Many will tell of the Winter of 1962-63, one of the coldest, snowiest and longest of them all!
Shapwick's southerly climate was no protection at all and it suffered along with most of the Country.
As I recall, the first flakes of snow fell on Boxing Day, and did not let up for that night, or the next day or the next night. That gave us quite a dollop of snow. And then the Blizzard struck. So much snow that the drifts filled the lanes from hedgetop to hedgetop. Opening the door between the outside passageway of our house revealed a wall of snow as high as the door.
And then, around New Year, the frosts set in. Night after night after night. Forming a thick crust of solid frozen snow that you had to jump really hard to crack through.
Later, from the sky came snow pellets, little round bits of snow, somewhere between sleet and hailstones. And that stuck to the crust.

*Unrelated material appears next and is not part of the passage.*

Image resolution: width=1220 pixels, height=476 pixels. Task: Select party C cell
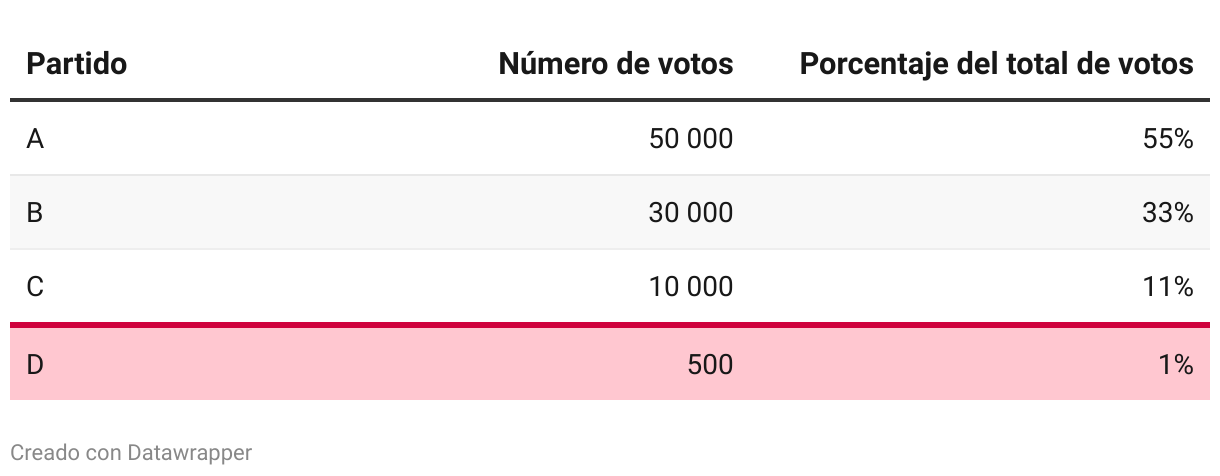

It was, of course, a white paradise for the village children. Snowballs and snowmen were popular whilst the snow was still fresh, but impossible after the first frosts; skating on the frozen flooded area in the corner of Conker field (no skates of course, but wellies were very versatile!) - run like hell across the snowy field down the slope towards the ice and see how far you could slide.
The only traffic were the odd tractor that could manage to get about on parts of the lanes. Most stock was indoors thankfully, and food was nearby in hayricks and barns. Water was a bit of a problem however. I do not think us kids really understood the hardship that the farmers were undergoing - to us it was great fun.
Because the village was cut off, the school bus could not visit. So, no school - I swear we missed a whole term but think now it must have been a half term, still, quite a few weeks off school!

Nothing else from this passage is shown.